**GIVEN INFORMATION:**
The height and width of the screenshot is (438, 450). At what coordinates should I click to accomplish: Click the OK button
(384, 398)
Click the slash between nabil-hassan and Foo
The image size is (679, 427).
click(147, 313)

**AIM OF THE TASK:**
When you reach the end of the records, set them all down again exactly.

**COMPLETED EXERCISE:**
The height and width of the screenshot is (438, 450). At what coordinates should I click to accomplish: Click the OK button
(384, 398)
Click the slash between nabil-hassan and Foo
The image size is (679, 427).
click(147, 313)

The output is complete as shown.